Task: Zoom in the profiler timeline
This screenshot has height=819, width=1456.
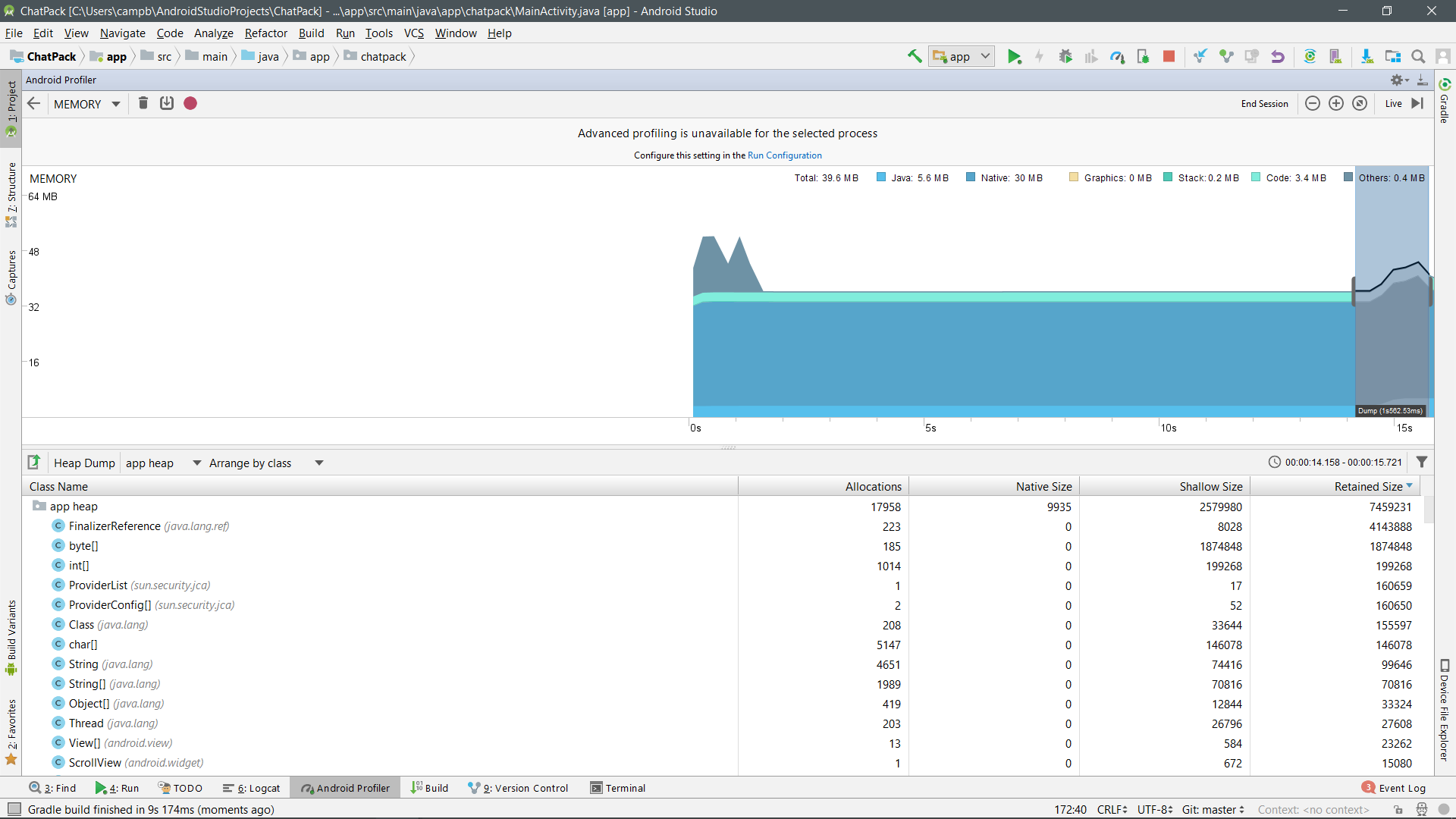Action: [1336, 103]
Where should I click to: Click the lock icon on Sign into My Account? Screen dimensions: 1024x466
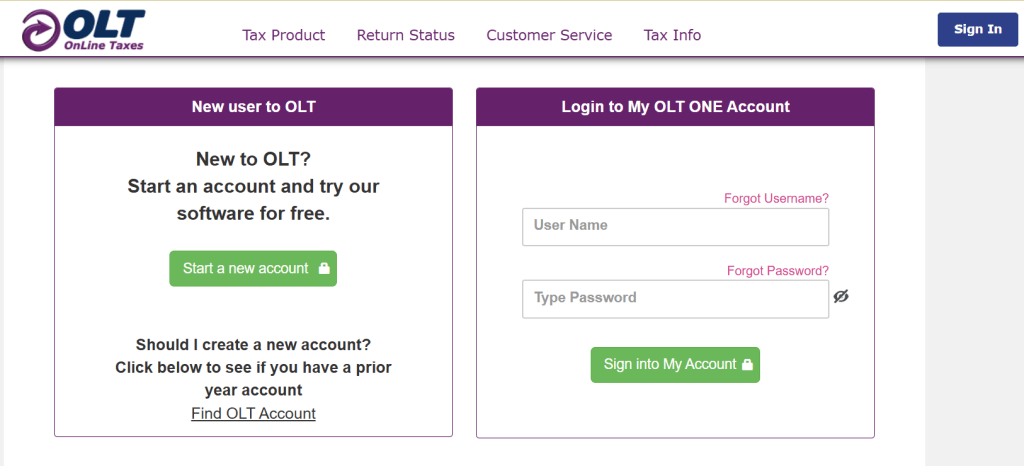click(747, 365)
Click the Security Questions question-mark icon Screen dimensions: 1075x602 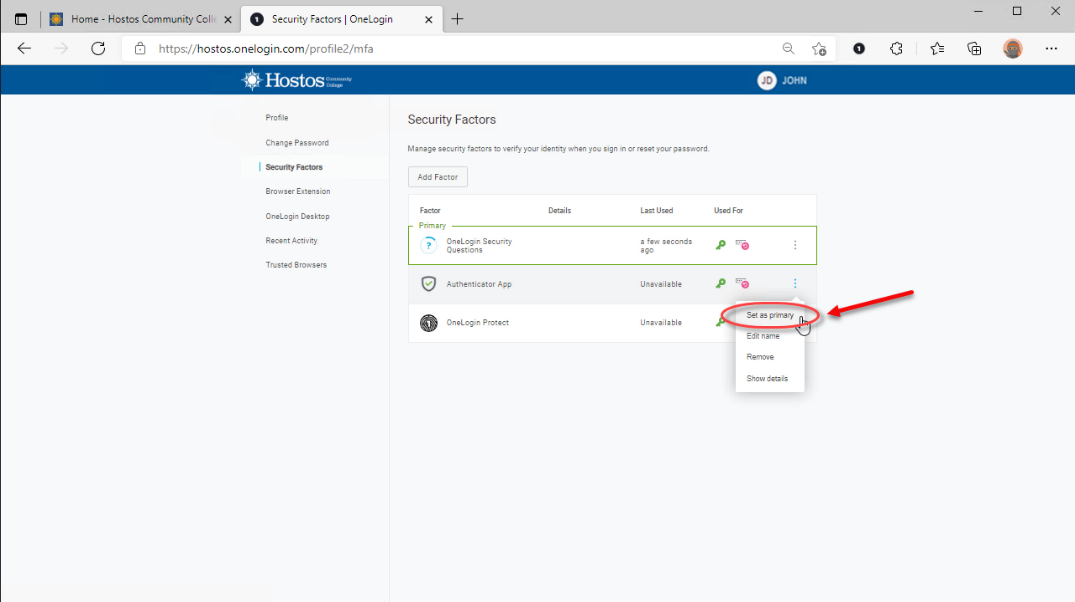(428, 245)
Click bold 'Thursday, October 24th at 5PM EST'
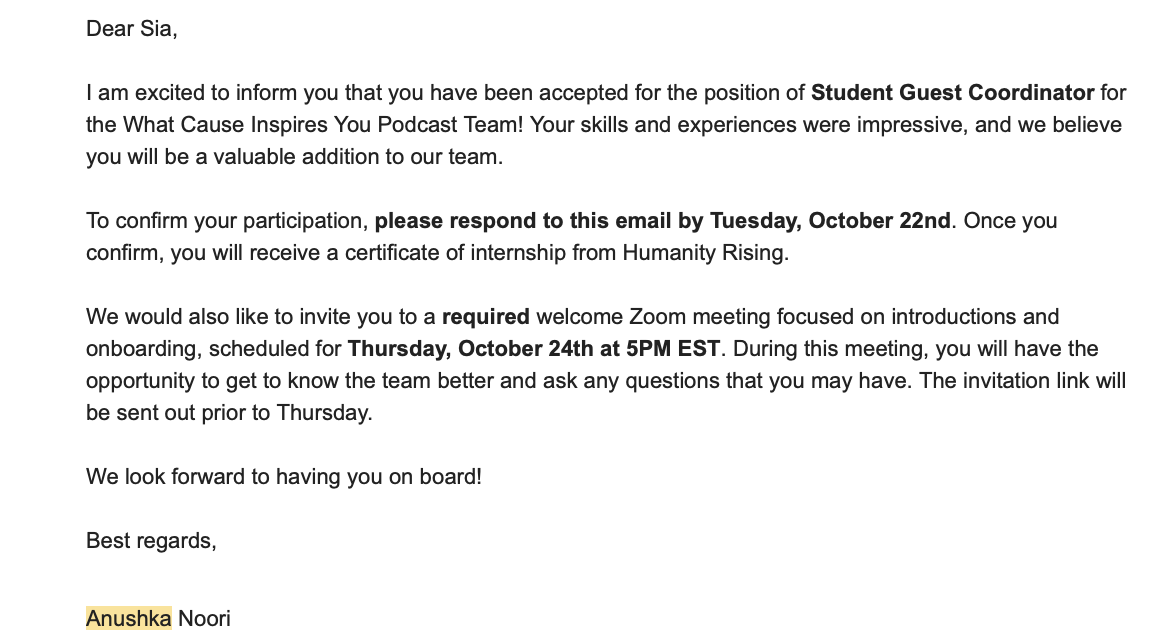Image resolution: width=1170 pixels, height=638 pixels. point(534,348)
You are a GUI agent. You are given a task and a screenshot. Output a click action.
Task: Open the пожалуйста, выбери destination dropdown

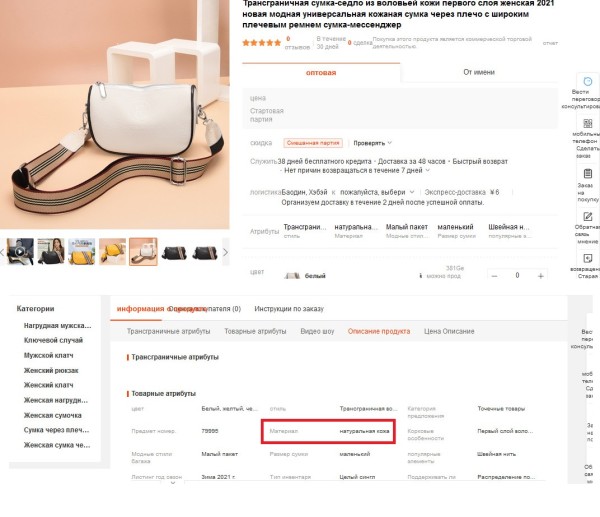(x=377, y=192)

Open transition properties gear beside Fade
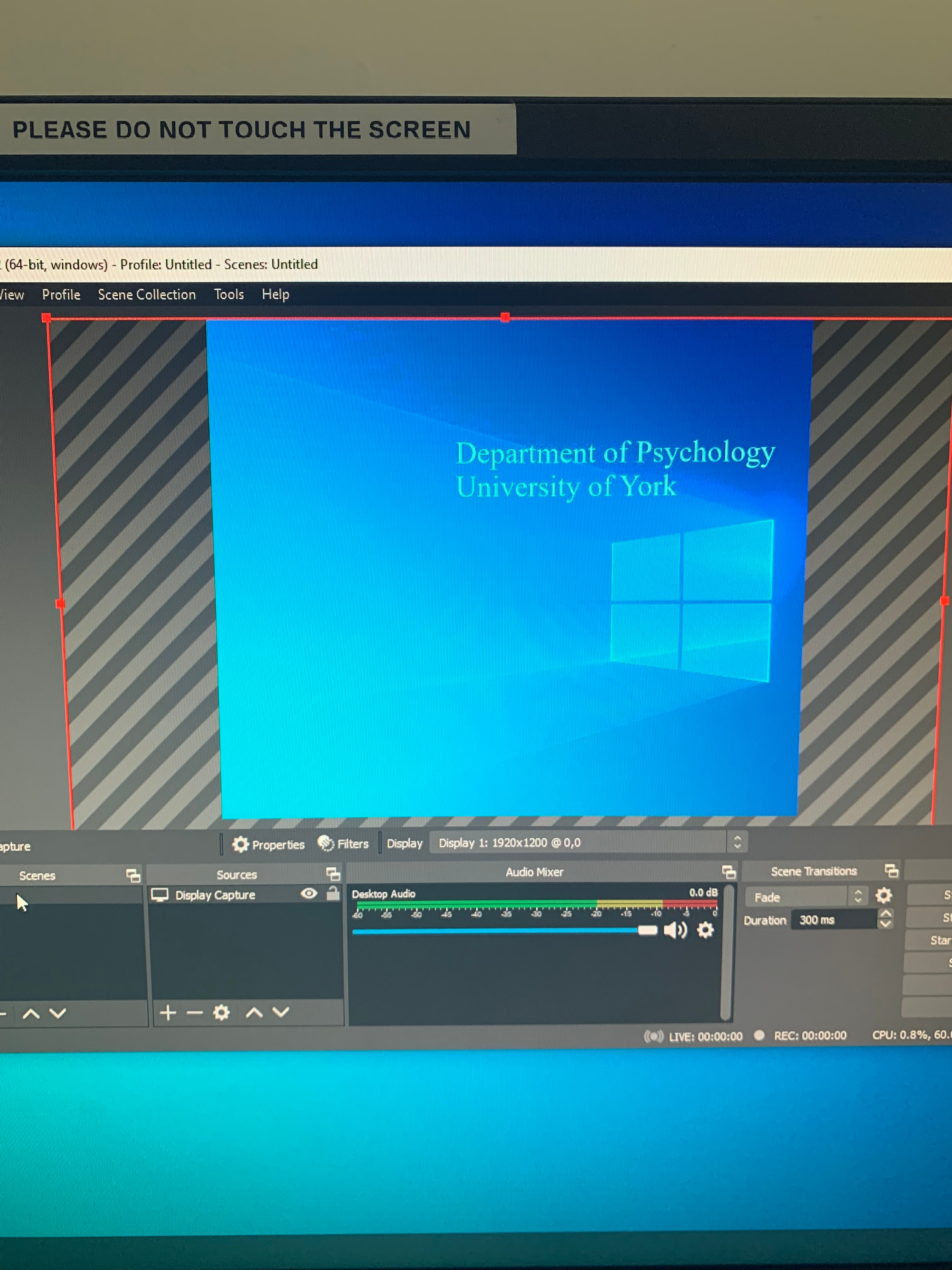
═══
Report how many lines of the listing above contain the string "Open", treating uppercase and lowercase as different, and reply with the number alone.

▶ Answer to the problem:
2